→ Required work
Nothing should be left out: output all of the entries exactly.

→ Information provided
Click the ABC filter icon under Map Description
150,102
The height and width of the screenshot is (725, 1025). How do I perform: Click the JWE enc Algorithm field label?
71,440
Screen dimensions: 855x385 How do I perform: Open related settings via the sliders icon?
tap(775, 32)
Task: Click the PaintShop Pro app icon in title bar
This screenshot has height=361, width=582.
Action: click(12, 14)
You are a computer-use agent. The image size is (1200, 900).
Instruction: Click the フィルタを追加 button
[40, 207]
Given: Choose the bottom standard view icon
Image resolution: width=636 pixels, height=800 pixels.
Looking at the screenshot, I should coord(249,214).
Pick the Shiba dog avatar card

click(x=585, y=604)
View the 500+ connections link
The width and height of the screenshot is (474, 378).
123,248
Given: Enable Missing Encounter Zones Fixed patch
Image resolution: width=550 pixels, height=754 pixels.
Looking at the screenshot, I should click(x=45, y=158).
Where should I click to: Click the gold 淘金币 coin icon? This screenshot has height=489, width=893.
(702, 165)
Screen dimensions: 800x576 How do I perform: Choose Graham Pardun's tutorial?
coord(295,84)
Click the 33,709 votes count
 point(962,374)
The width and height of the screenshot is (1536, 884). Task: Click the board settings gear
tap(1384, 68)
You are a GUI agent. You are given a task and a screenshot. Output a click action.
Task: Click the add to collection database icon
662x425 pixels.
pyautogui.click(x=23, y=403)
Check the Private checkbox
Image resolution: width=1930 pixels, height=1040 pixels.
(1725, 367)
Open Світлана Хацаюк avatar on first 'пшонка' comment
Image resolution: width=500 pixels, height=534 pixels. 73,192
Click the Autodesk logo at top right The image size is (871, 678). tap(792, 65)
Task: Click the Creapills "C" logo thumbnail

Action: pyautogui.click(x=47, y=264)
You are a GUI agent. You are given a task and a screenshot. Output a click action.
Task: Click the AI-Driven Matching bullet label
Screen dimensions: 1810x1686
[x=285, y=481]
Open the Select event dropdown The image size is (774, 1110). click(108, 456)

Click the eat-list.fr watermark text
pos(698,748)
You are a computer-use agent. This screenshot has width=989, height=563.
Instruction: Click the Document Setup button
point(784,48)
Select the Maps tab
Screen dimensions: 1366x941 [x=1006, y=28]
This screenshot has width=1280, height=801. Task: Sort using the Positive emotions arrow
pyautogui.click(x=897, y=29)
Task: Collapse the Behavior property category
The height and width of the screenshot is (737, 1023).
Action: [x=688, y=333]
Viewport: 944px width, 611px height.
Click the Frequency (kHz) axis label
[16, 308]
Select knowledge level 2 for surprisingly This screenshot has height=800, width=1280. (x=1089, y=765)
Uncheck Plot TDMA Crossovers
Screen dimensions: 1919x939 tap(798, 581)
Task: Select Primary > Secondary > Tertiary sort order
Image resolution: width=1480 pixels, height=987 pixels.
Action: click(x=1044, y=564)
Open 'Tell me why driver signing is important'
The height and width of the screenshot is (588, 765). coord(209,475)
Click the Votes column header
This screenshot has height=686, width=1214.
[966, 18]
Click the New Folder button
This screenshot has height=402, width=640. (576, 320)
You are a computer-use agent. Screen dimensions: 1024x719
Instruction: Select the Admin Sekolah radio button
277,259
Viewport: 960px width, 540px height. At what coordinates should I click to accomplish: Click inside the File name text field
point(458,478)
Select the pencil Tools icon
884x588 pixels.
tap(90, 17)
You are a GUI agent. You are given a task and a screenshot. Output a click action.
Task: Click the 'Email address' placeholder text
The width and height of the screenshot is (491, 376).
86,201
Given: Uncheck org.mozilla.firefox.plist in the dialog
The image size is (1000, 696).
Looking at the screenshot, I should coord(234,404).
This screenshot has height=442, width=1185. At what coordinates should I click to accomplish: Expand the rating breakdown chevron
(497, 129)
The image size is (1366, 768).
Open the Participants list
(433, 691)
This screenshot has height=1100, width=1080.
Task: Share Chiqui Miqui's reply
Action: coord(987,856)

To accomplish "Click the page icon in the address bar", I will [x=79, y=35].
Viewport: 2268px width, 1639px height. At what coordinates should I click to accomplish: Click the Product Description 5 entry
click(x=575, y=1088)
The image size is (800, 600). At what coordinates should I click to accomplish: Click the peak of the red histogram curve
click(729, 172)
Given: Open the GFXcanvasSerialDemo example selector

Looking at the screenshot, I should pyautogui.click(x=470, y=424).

→ Result for this task
Click the ABC filter icon under Map Description
150,102
The height and width of the screenshot is (725, 1025). How do I perform: Click the JWE enc Algorithm field label?
71,440
Screen dimensions: 855x385 How do I perform: Open related settings via the sliders icon?
tap(775, 32)
Task: Click the PaintShop Pro app icon in title bar
This screenshot has height=361, width=582.
Action: click(12, 14)
You are a computer-use agent. The image size is (1200, 900).
Instruction: Click the フィルタを追加 button
[40, 207]
Given: Choose the bottom standard view icon
Image resolution: width=636 pixels, height=800 pixels.
Looking at the screenshot, I should coord(249,214).
Pick the Shiba dog avatar card

click(x=585, y=604)
View the 500+ connections link
The width and height of the screenshot is (474, 378).
123,248
Given: Enable Missing Encounter Zones Fixed patch
Image resolution: width=550 pixels, height=754 pixels.
Looking at the screenshot, I should click(x=45, y=158).
Where should I click to: Click the gold 淘金币 coin icon? This screenshot has height=489, width=893.
(702, 165)
Screen dimensions: 800x576 How do I perform: Choose Graham Pardun's tutorial?
coord(295,84)
Click the 33,709 votes count
 point(962,374)
The width and height of the screenshot is (1536, 884). Task: Click the board settings gear
tap(1384, 68)
You are a GUI agent. You are given a task and a screenshot. Output a click action.
Task: Click the add to collection database icon
662x425 pixels.
pyautogui.click(x=23, y=403)
Check the Private checkbox
Image resolution: width=1930 pixels, height=1040 pixels.
(1725, 367)
Open Світлана Хацаюк avatar on first 'пшонка' comment
Image resolution: width=500 pixels, height=534 pixels. 73,192
Click the Autodesk logo at top right The image size is (871, 678). tap(792, 65)
Task: Click the Creapills "C" logo thumbnail

Action: pyautogui.click(x=47, y=264)
You are a GUI agent. You are given a task and a screenshot. Output a click action.
Task: Click the AI-Driven Matching bullet label
Screen dimensions: 1810x1686
[x=285, y=481]
Open the Select event dropdown The image size is (774, 1110). click(108, 456)

Click the eat-list.fr watermark text
pos(698,748)
You are a computer-use agent. This screenshot has width=989, height=563.
Instruction: Click the Document Setup button
point(784,48)
Select the Maps tab
Screen dimensions: 1366x941 [x=1006, y=28]
This screenshot has width=1280, height=801. Task: Sort using the Positive emotions arrow
pyautogui.click(x=897, y=29)
Task: Collapse the Behavior property category
The height and width of the screenshot is (737, 1023).
Action: [x=688, y=333]
Viewport: 944px width, 611px height.
Click the Frequency (kHz) axis label
[16, 308]
Select knowledge level 2 for surprisingly This screenshot has height=800, width=1280. (x=1089, y=765)
Uncheck Plot TDMA Crossovers
Screen dimensions: 1919x939 tap(798, 581)
Task: Select Primary > Secondary > Tertiary sort order
Image resolution: width=1480 pixels, height=987 pixels.
Action: click(x=1044, y=564)
Open 'Tell me why driver signing is important'
The height and width of the screenshot is (588, 765). coord(209,475)
Click the Votes column header
This screenshot has height=686, width=1214.
[966, 18]
Click the New Folder button
This screenshot has height=402, width=640. (576, 320)
You are a computer-use agent. Screen dimensions: 1024x719
Instruction: Select the Admin Sekolah radio button
277,259
Viewport: 960px width, 540px height. At what coordinates should I click to accomplish: Click inside the File name text field
point(458,478)
Select the pencil Tools icon
884x588 pixels.
tap(90, 17)
You are a GUI agent. You are given a task and a screenshot. Output a click action.
Task: Click the 'Email address' placeholder text
The width and height of the screenshot is (491, 376).
86,201
Given: Uncheck org.mozilla.firefox.plist in the dialog
The image size is (1000, 696).
Looking at the screenshot, I should coord(234,404).
This screenshot has height=442, width=1185. At what coordinates should I click to accomplish: Expand the rating breakdown chevron
(497, 129)
The image size is (1366, 768).
Open the Participants list
(433, 691)
This screenshot has height=1100, width=1080.
Task: Share Chiqui Miqui's reply
Action: coord(987,856)

To accomplish "Click the page icon in the address bar", I will [x=79, y=35].
Viewport: 2268px width, 1639px height. At what coordinates should I click to accomplish: Click the Product Description 5 entry
click(x=575, y=1088)
The image size is (800, 600). At what coordinates should I click to accomplish: Click the peak of the red histogram curve
click(729, 172)
Given: Open the GFXcanvasSerialDemo example selector

Looking at the screenshot, I should pyautogui.click(x=470, y=424).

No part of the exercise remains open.